Clinical Medicine: Arthritis and Musculoskeletal Disorders is an international, open access, peer reviewed journal which considers manuscripts on the rationale and treatment of arthritis, and also autoimmune disease and diseases of the bone and cartilage. The journal welcomes articles on all aspects of the prevention, diagnosis and management of all associated disorders in addition to related genetic, pathophysiological and epidemiological topics.

The following topics are of specific, but not exhaustive, interest:

  • Pain management
  • Autoantibodies and autoimmunity
  • Biotechnology
  • Bone and cartilage biology
  • Gene therepy
  • Immunobiology
  • Inflammation
  • Molecular pathology and targeting
  • Therapeutics
  • Pharmacology
  • Gene signalling and regulation
  • Treatment outcomes and patient management
Editorial standards and procedures:

Submissions, excluding editorials, letters to the editor and dedications, will be peer reviewed by two reviewers.  Reviewers are required to provide fair, balanced and constructive reports.  

Under our Fairness in Peer Review Policy authors may appeal against reviewers' recommendations which are ill-founded, unobjective or unfair.  Appeals are considered by the Editor in Chief or Associate Editor.

Papers are not sent to peer reviewers following submission of a revised manuscript.

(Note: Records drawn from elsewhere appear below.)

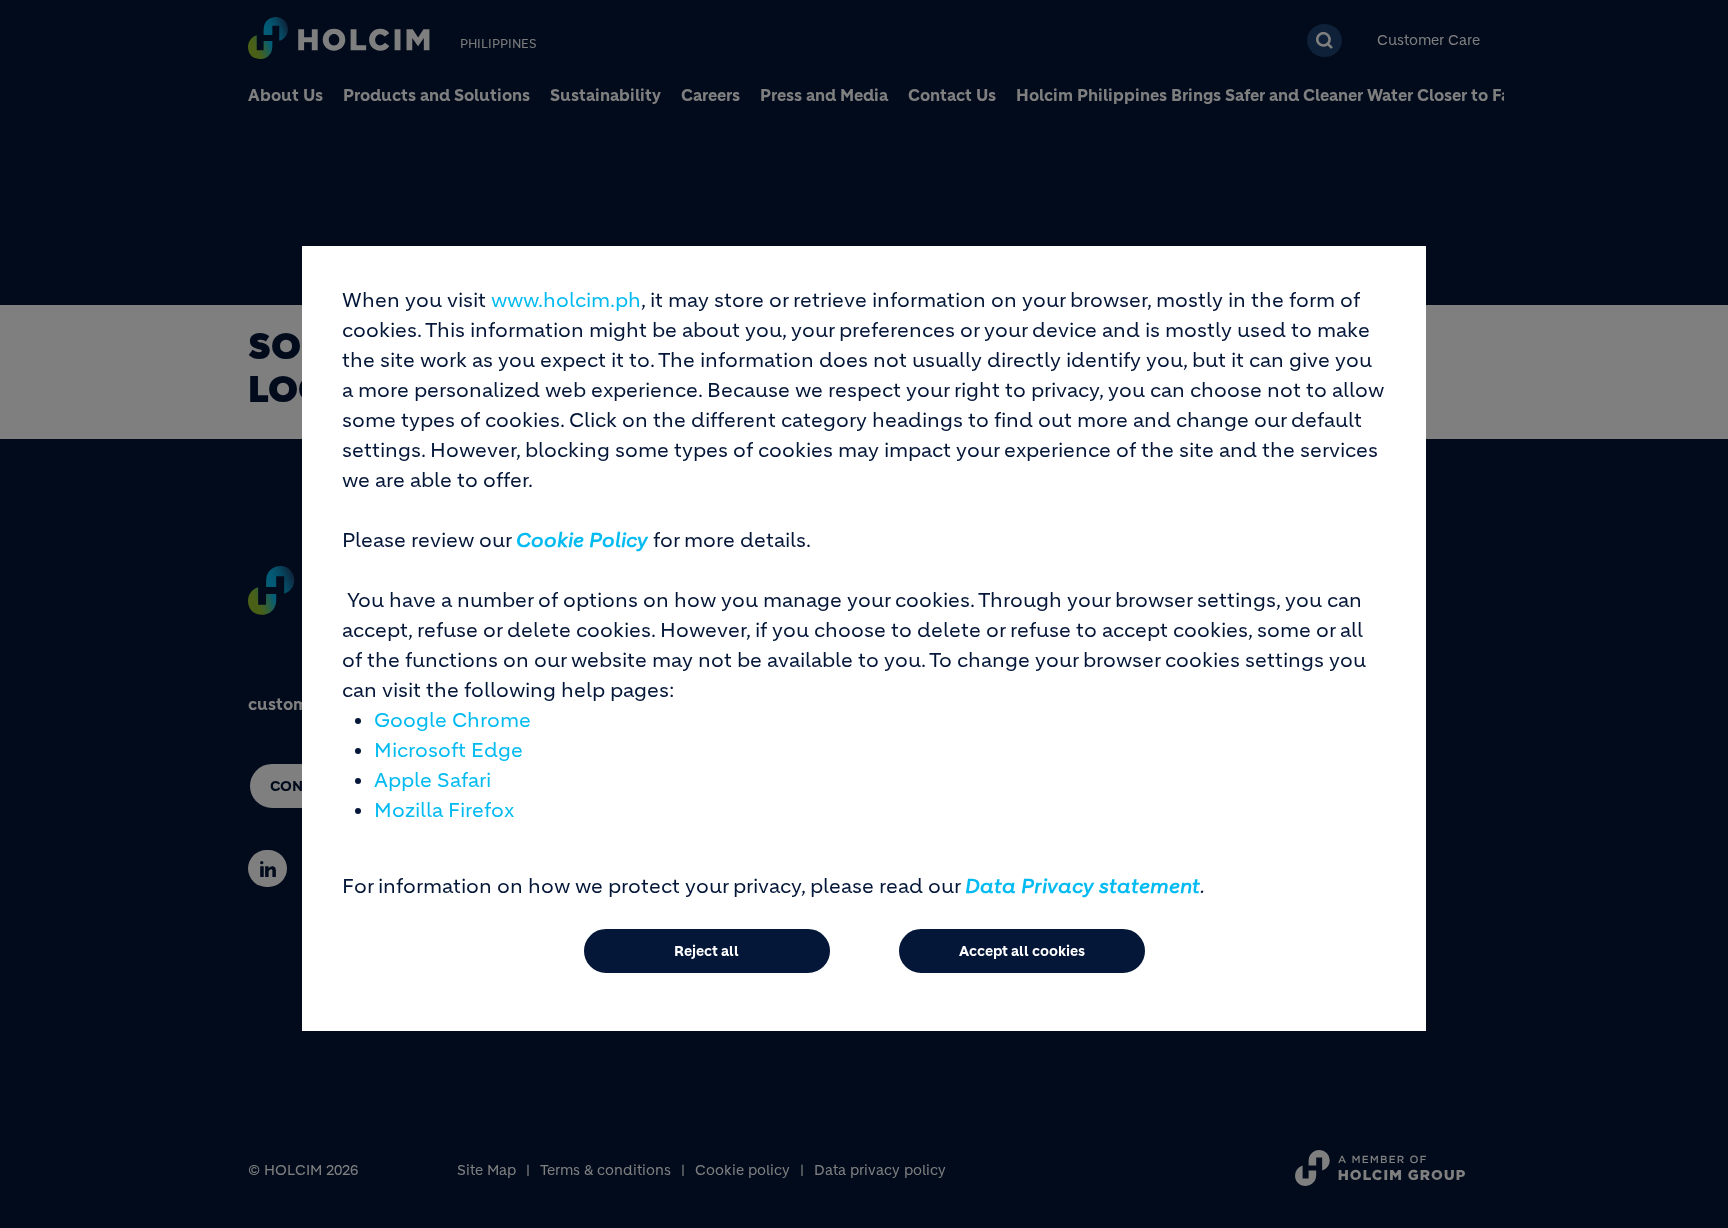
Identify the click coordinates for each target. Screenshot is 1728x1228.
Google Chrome (452, 720)
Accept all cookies (1022, 951)
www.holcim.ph (566, 300)
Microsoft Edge (448, 750)
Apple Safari (432, 780)
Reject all (706, 951)
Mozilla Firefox (444, 810)
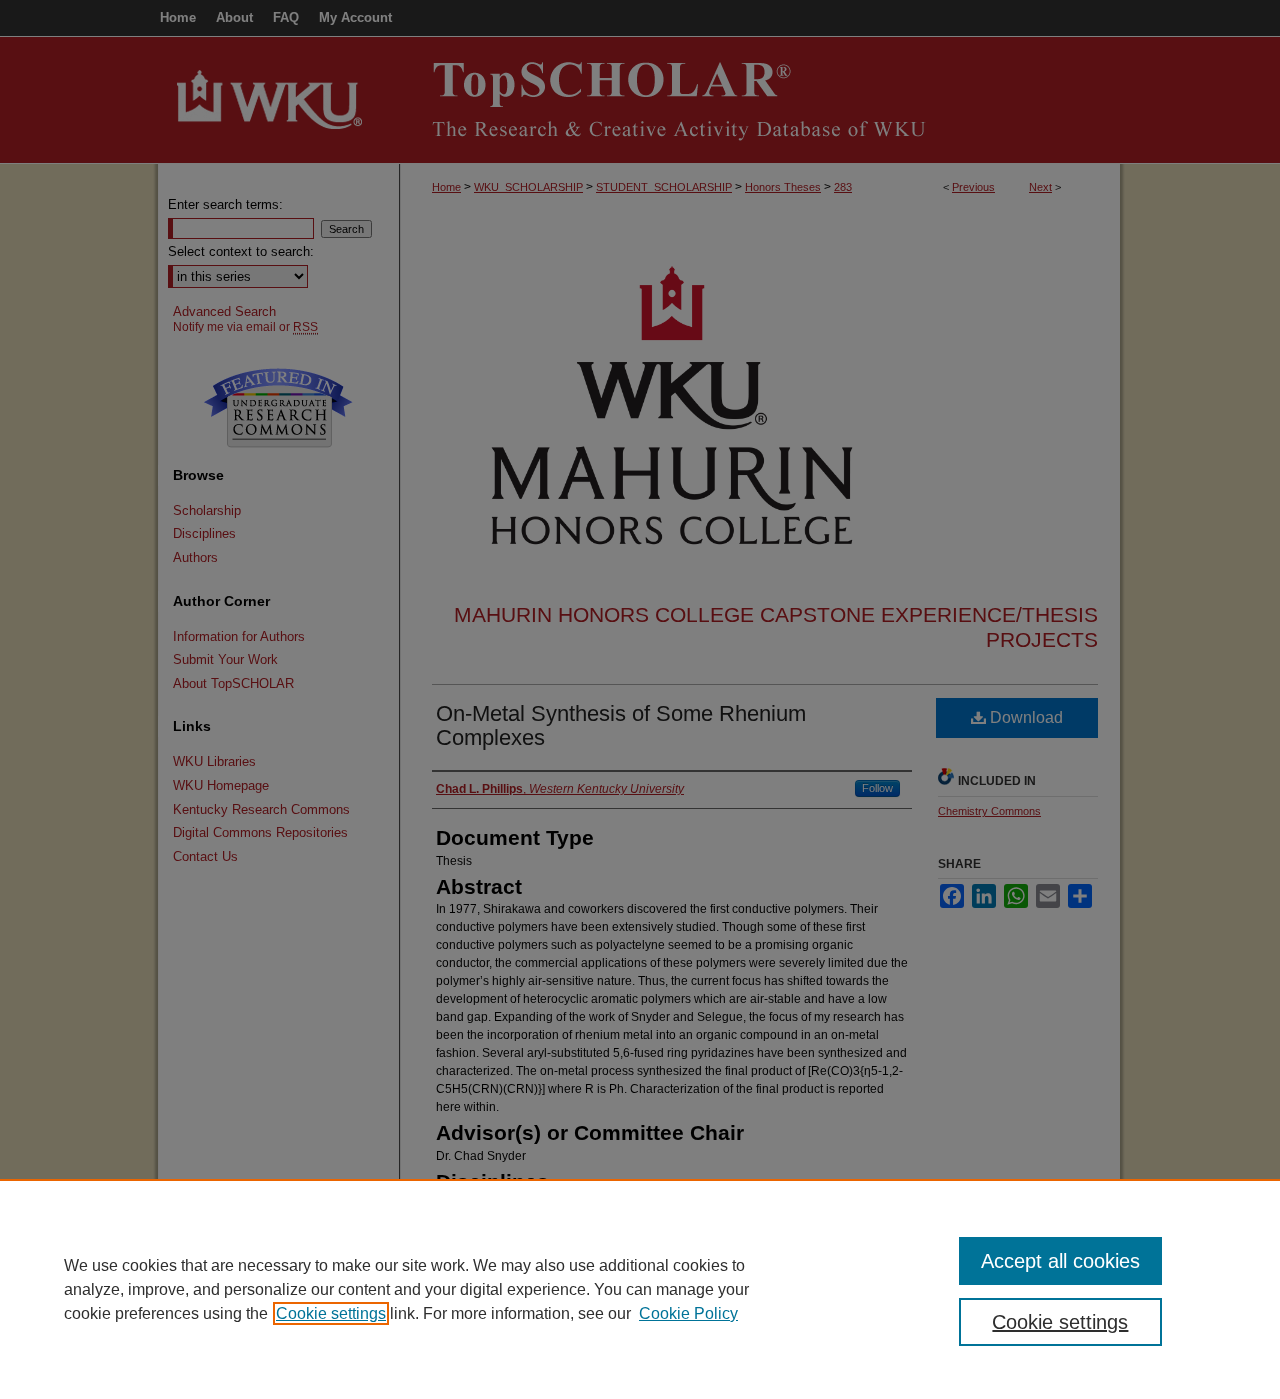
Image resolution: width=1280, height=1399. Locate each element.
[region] (640, 1289)
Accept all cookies (1060, 1261)
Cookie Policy (688, 1313)
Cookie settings (331, 1313)
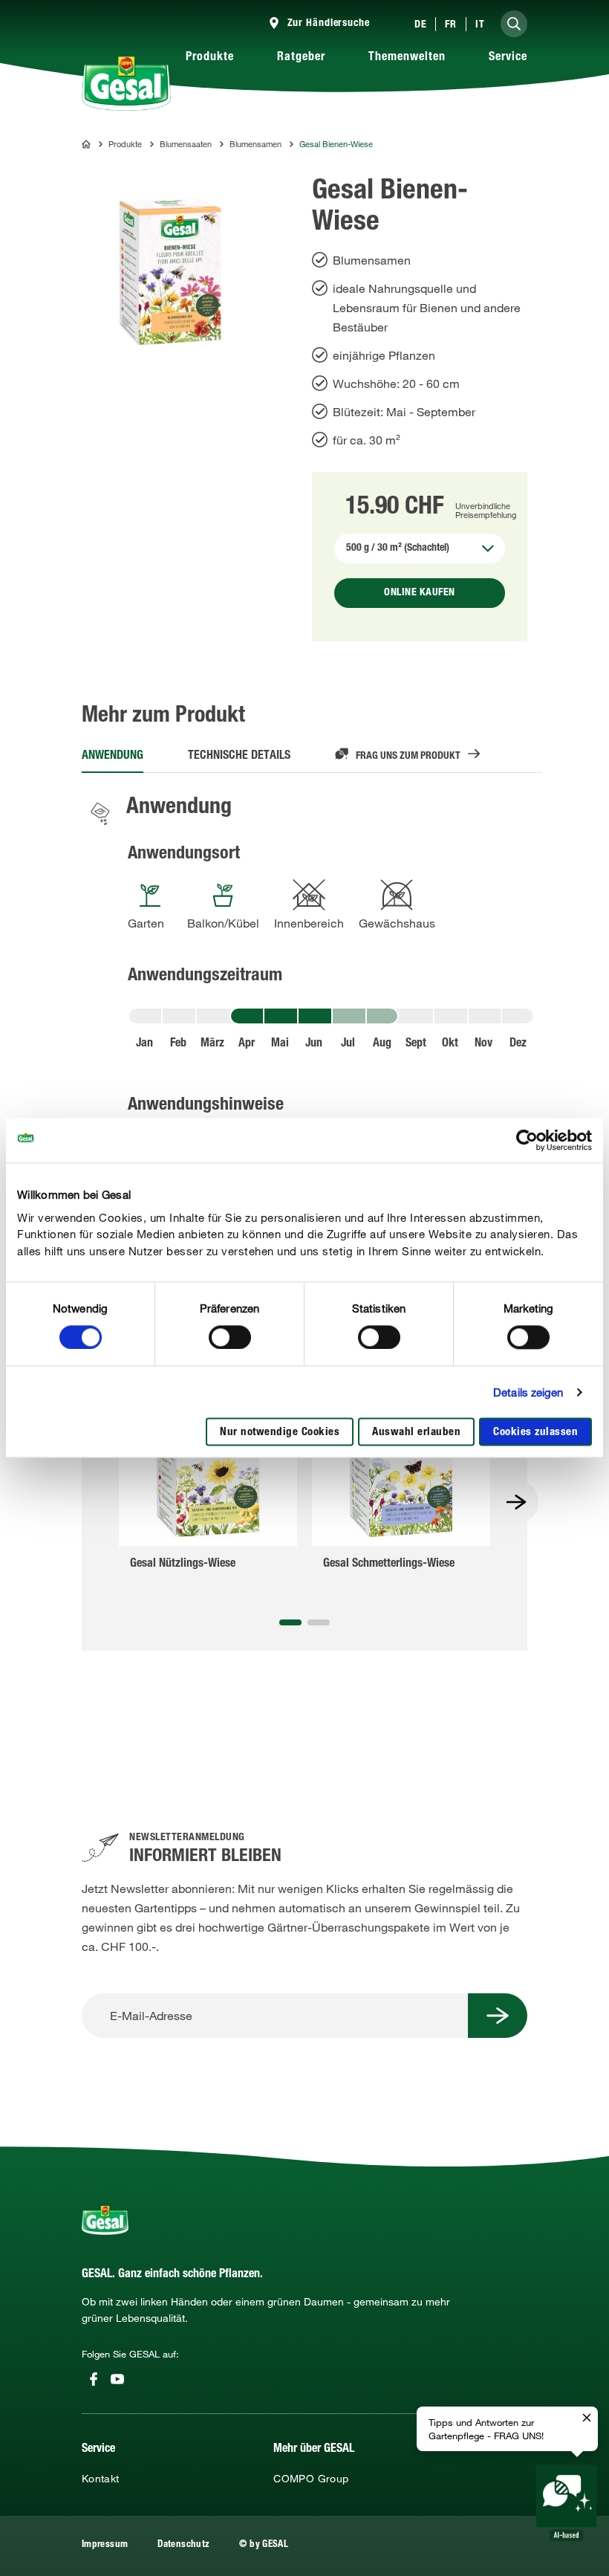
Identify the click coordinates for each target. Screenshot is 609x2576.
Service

Editorial decisions on re-submitted papers are based on the author's response to the initial peer review report.

Indexing:

This journal is indexed by the following services:

  • Google Scholar
  • CAS
  • DOAJ
  • EMBase

National Institutes of Health Public Access Policy compliant:

As of April 7 2008, the US NIH Public Access Policy requires that all peer reviewed articles resulting from research carried out with NIH funding be deposited in the Pubmed Central archive.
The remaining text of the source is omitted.